§ **EXERCISE GOAL**
With every mark kept, transcribe all of the records.

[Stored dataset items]
....
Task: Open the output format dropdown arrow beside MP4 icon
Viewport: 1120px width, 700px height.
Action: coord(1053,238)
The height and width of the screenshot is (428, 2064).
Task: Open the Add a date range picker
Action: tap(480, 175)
....
§ **EXPECTED ANSWER**
Task: Open the output format dropdown arrow beside MP4 icon
Viewport: 1120px width, 700px height.
Action: coord(1053,238)
The height and width of the screenshot is (428, 2064).
Task: Open the Add a date range picker
Action: tap(480, 175)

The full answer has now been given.